··· Extract provided ···

This thread has been locked.

If you have a related question, please click the "Ask a related question" button in the top right corner. The newly created question will be automatically linked to this question.

Profiling

Other Parts Discussed in Thread: DM3730

I have a simple algorithm running on DSP (in DM3730) that I want to profile. I started profiling by using Server_getCpuLoad. The pseudo code on host microcontroller looks like

process (...);

Server_getCpuLoad(..);

I consistently get a value bet 6 to 8 %. I then decided to corroborate this value using timer, so in my algorithm I have

startTime = TSCL

do the processing

endTime = TSCL

deltaTime = endTime - startTime;

I then compute

load = (deltaTime/DSP_FREQUENCY).

This number is consistently around 1%.  How is it possible that the two estimates of load vary so much?

regards

Sachin

  • Hi folks,

      The above issue is fairly urgent of us (TI Germantown) and I would greatly appreciate any clues/feedback as to where I can look to resolve this discrepancy.

    regards

    Sachin

  • Server_getCpuLoad() returns the approximate CPU load of the Server over the last second.  It involves sending a message to the DSP, gathering the load number and sending a reply to the ARM.  That messaging means it's not a completely trivial service, although if you call it once a second (the only way it really makes sense to do), the overhead is in the noise.  Typically users spin up a separate background thread that wakes up every second with the purpose of only calling Server_getCpuLoad().

    Are you calling Server_getCpuLoad() after _every_ process() call?  Which might be something like 30-60 times a second?  That might explain the increased loading.

    Chris

  • Thanks a ton Chris. I am calling Server_getCpuload after every process, and that is exactly 100 times a second. I used other ways of profiling my code http://processors.wiki.ti.com/index.php/Codec_Engine_Profiling and those methods consistently return 1% (which agrees with what I got using TSCL/TSCH). I will now try to call Server_getCpuLoad once a second and see what I get.

    regards

    Sachin

  • Hi Chris,

    Now I changed my code to call only once and I still get 8%. So the code effectively now is

    do {

      process (...);

    } while (5 sec)

    Server_getCpuLoad();

    regards

    Sachin

  • Do you have SW other than the codec running?  Maybe drivers, statically created tasks, etc...

    Chris

  • Yes there is driver running (EDMA3/McBSP/AIC) and also idle task, but can that amount to so much. Further I run the system at different sampling rates. (8, 16, 44.1 and 48 kHz), the following table show what I get.

··· Data excerpt ···

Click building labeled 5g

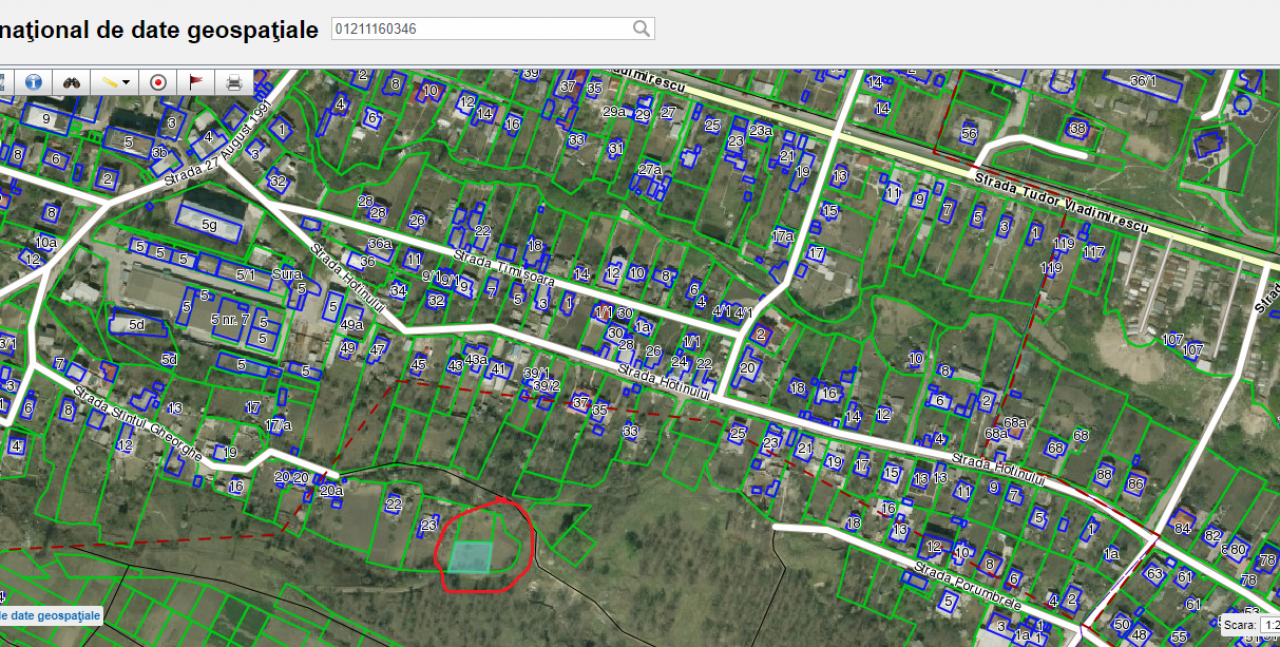(208, 225)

···

_Stated goal 1:_ Rewrite the profiling thread, everything from "The above issue" down to "only calling Server_getCpuLoad().", with "ARM" changed to "host processor".
_Stated goal 2:_ In the profiling thread, how many times per second was Server_getCpuLoad being called when it followed every process call?

_Final answer 1:_
The above issue is fairly urgent of us (TI Germantown) and I would greatly appreciate any clues/feedback as to where I can look to resolve this discrepancy.

    regards

    Sachin

  • Server_getCpuLoad() returns the approximate CPU load of the Server over the last second.  It involves sending a message to the DSP, gathering the load number and sending a reply to the host processor.  That messaging means it's not a completely trivial service, although if you call it once a second (the only way it really makes sense to do), the overhead is in the noise.  Typically users spin up a separate background thread that wakes up every second with the purpose of only calling Server_getCpuLoad().

_Final answer 2:_ Exactly 100 times a second.